Benchmarking Uncertainty Estimation in Large Language Model Replies for Natural Science Question Answering

ICLR 2026 Conference Submission19314 Authors

19 Sept 2025 (modified: 08 Oct 2025)ICLR 2026 Conference SubmissionEveryoneRevisionsBibTeXCC BY 4.0
Keywords: LLM, Uncertainty, Calibration, Natural Science, benchmark, physics, instructon-tuned, reasoning
Abstract: Large language models (LLMs) are commonly used in question answering (QA) settings, including natural science and related research domains.

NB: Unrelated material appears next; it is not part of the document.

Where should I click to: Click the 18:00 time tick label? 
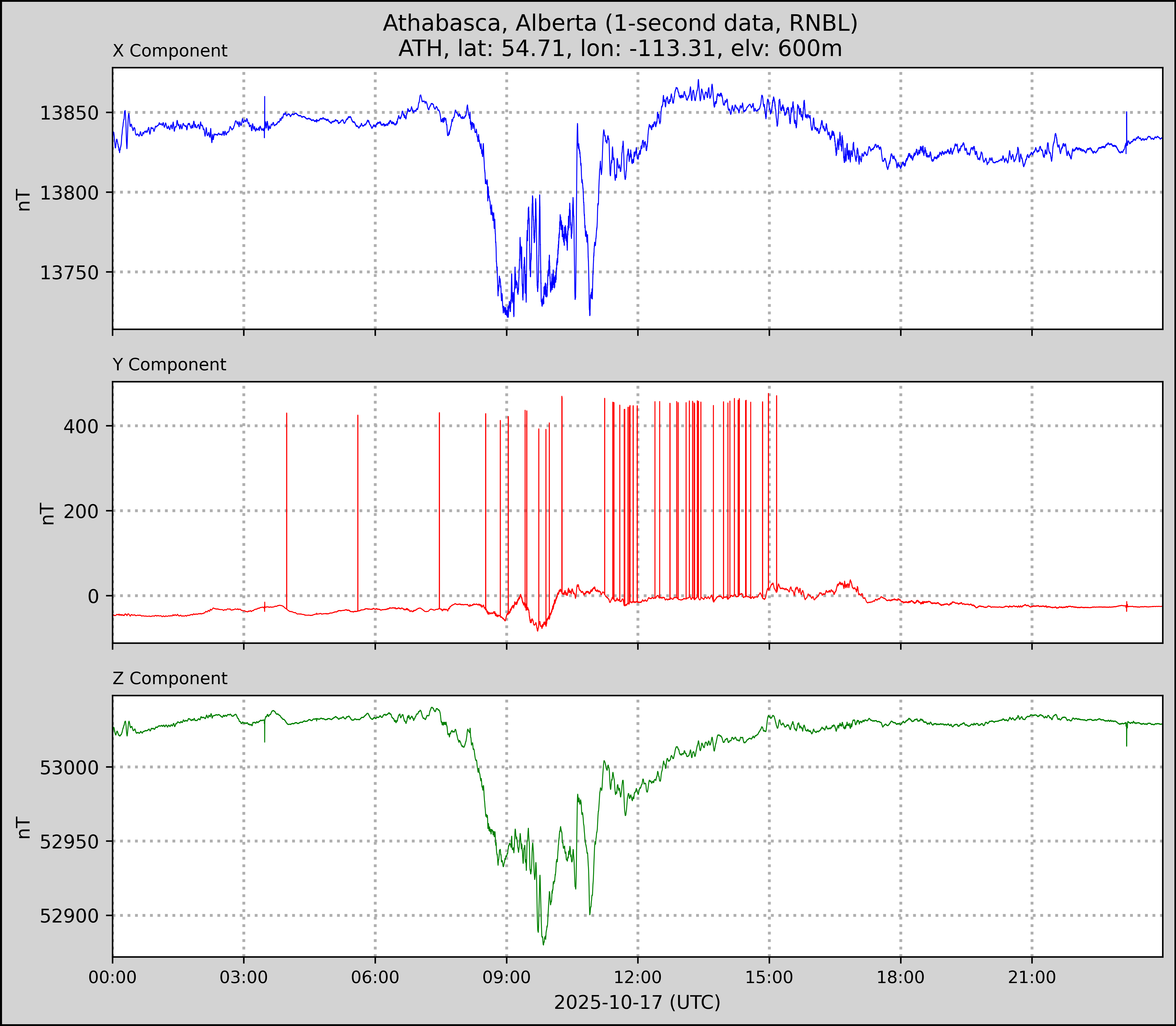(901, 977)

Reliable uncertainty quantification (UQ) is critical for the trustworthy uptake of generated answers, yet existing approaches remain insufficiently validated in scientific QA. We introduce the first large-scale benchmark for evaluating UQ metrics in this setting, providing an extensible open-source framework to assess calibration across diverse models and datasets. Our study spans eleven LLM models in base, instruction-tuned and reasoning variants and covers eight scientific QA datasets, including both multiple-choice and arithmetic question answering tasks. At the token level, we find that instruction tuning induces strong probability mass polarization, reducing the reliability of token-level confidences as estimates of uncertainty. At the sequence level, we show that verbalized uncertainty estimates are systematically biased and poorly correlated with correctness, while answer frequency (consistency across samples) yields the most reliable calibration, albeit at high computational cost. These findings expose critical limitations of current UQ methods for LLMs and highlight concrete opportunities for developing scalable, well-calibrated confidence measures for scientific QA.